Israeli critical sociologist Gershon Shafir argues that British Christian Zionism pre-dated practical Jewish Zionism and helped to ensure that, by the First World War, British imperial interests were woven into a narrative of Jewish return, creating ‘the political category into which Jews fitted themselves’ and ensuring that Jews were the only political community in Palestine to be recognised in the Balfour Declaration.
Historian Jonathan Schneer’s study The Balfour Declaration: The Origins of the Arab-Israeli Conflict was highly praised by the late Sir Martin Gilbert: “Why did Britain offer the Jews a home in Palestine? Had they not already offered Palestine to the Arabs, two years earlier? This extraordinarily well-documented and revealing book gives the answers.” Schneer spoke to Fathom’s Sam Nurding shortly before events in London marking the centenary of the Declaration.
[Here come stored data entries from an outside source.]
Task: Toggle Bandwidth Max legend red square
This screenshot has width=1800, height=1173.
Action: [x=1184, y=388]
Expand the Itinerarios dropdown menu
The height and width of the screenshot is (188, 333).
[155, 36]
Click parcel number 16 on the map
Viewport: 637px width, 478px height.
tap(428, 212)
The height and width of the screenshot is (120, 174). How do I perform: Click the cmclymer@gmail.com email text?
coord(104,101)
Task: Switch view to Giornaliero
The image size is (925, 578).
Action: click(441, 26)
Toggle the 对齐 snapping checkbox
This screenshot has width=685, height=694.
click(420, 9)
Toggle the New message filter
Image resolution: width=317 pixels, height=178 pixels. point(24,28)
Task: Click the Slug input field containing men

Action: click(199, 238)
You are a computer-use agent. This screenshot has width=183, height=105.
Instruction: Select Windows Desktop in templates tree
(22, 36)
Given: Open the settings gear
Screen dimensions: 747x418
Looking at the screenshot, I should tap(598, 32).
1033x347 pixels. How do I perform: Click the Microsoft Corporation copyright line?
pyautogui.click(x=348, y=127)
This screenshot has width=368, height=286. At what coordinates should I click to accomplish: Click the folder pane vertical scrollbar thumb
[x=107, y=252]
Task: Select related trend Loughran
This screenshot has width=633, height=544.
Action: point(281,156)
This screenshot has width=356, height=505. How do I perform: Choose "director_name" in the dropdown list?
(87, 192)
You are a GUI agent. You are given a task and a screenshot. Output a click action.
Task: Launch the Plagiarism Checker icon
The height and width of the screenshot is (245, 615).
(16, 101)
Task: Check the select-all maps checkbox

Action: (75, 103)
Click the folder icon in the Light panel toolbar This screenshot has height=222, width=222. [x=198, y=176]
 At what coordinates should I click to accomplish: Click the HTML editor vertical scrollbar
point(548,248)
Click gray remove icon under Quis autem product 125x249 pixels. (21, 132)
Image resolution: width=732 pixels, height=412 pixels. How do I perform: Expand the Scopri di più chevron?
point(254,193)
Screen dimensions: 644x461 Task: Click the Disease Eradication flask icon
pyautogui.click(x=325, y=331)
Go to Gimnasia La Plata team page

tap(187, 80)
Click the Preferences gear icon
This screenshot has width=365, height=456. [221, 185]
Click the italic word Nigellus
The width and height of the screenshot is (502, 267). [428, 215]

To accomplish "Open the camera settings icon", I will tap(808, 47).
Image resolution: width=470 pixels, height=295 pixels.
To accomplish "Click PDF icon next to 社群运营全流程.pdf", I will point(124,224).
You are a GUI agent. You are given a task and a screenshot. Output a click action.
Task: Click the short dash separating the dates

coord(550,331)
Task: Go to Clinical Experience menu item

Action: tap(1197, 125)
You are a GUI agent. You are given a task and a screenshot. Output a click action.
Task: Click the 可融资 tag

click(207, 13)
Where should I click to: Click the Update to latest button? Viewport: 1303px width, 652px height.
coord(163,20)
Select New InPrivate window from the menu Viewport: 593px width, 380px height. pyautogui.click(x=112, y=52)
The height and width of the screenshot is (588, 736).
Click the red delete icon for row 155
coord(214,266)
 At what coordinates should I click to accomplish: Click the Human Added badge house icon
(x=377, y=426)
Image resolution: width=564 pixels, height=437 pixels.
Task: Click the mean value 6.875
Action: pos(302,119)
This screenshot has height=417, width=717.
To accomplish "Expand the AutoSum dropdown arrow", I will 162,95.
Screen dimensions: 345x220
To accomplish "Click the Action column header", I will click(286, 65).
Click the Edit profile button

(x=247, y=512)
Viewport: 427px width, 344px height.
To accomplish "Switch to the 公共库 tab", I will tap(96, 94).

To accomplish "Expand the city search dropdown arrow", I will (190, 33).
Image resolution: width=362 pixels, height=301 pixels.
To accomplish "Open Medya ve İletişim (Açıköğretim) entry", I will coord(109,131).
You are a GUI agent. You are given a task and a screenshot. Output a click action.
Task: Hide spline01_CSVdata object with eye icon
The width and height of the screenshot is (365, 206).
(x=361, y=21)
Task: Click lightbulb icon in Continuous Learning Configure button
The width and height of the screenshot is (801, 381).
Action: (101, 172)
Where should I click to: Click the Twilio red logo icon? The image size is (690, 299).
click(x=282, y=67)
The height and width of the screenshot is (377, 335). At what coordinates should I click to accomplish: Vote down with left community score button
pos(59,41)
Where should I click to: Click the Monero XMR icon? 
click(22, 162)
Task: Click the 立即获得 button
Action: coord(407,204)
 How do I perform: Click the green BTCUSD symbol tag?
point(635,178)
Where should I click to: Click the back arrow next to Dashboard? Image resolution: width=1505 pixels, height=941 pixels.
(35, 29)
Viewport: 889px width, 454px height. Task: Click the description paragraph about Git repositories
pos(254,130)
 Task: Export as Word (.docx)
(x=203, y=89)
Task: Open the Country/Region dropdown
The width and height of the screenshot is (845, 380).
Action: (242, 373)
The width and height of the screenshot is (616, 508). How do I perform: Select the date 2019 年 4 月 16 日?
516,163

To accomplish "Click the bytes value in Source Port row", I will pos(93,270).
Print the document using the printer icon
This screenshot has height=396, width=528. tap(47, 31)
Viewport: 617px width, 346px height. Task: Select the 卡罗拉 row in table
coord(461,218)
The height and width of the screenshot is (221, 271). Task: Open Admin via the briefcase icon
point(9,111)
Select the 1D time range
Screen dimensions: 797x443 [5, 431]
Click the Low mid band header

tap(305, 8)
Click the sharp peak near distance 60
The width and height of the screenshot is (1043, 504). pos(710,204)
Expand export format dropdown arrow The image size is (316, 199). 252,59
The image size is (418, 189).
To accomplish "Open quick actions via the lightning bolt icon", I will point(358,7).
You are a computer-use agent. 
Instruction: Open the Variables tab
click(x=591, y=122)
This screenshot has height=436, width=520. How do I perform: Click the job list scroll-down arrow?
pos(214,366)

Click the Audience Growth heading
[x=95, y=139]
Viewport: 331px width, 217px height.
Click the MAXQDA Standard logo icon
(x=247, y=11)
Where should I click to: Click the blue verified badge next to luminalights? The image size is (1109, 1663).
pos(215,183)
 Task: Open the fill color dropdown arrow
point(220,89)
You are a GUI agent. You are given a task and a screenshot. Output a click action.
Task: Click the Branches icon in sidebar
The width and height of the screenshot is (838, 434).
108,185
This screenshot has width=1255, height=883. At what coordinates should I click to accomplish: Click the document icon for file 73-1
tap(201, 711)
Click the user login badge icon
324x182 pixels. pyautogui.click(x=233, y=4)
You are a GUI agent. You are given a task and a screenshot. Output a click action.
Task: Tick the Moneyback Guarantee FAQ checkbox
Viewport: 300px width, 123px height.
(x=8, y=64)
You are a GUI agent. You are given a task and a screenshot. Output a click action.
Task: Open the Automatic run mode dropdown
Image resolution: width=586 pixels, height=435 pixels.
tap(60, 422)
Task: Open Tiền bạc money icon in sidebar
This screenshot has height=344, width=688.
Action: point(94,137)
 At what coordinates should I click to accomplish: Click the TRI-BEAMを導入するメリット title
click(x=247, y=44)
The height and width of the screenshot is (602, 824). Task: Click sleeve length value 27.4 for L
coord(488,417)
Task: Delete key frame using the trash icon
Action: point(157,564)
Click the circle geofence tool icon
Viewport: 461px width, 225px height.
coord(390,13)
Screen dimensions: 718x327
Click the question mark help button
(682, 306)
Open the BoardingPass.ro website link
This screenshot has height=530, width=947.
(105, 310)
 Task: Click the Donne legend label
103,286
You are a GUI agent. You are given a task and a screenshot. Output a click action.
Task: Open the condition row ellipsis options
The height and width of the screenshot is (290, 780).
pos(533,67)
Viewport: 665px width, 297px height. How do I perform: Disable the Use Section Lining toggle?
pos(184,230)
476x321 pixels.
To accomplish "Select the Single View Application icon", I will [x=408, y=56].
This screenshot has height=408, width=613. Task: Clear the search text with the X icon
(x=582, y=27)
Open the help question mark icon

Focused on the inter-war years, Bruce Maddy-Weitzman has written a sparkling review of an important book, The Guardians: The League of Nations and the Crisis of Empire by Susan Pedersen (Oxford: Oxford University Press, 2015).
3. Peace and the process
Less fashionable today than once it was, besieged by maximalists on both sides, the “two states for two peoples” solution remains in our view the only policy that warrants the name “solution” because no other proposal can recognise and reconcile the legitimate national aspirations of both peoples, which is the only basis for a just peace. So for our part we will continue to “view with favour,” to steal a phrase, the vision of mutual recognition, coexistence and peace in the small strip of land between the river and the sea, and so we continue to welcome in our pages the best thinking from all parties about how to advance the two-state solution.
In this issue, Einat Wilf and Yair Hirschfeld reflect on the experience of Oslo. While Wilf takes issue with the politics of the play Oslo currently showing in London, Hirschfeld, one of the pioneers of the Oslo process, reflects on his experiences then at the birth-pangs of the peace process and the hopes he still harbours for it today.
Interviews with Joint List leader Ayman Odeh and former director general of the Ministry of Strategic Affairs Yossi Kupperwasser bring important perspectives from across the divide about the next steps that need to be taken if an apparently stalled process is to get into gear.
Ayman Odeh – a political visionary who is fond of quoting Martin Luther King Jr – argues for a new politics of change in Israel. “Were the government to pursue peace, democracy, and social justice, and treat the country’s Arab citizens as legitimate members of political life,” he told Fathom, “the Arab sector will ‘come out in droves’ to build a fair and equal country that works for the benefit of all of its citizens, as happened in Rabin’s time”.
Yossi Kupperwasser challenges the idea that Israel is no longer committed to the two-state solution. This is to radically misread the reasons for the failure of previous negotiations, he claims, missing the baleful role of both the Palestinian commitment to a maximalist narrative that recognises neither the Jewish people nor the legitimacy of the Jewish state and of its campaign of incitement which poisons the minds of the Palestinian people. Suggesting that the international community, and not only US President Donald Trump, is now beginning to understand this, as well as the need to apply pressure to encourage change, he argues that “if the Palestinians would change this narrative, Israel would be more than happy to find a solution”.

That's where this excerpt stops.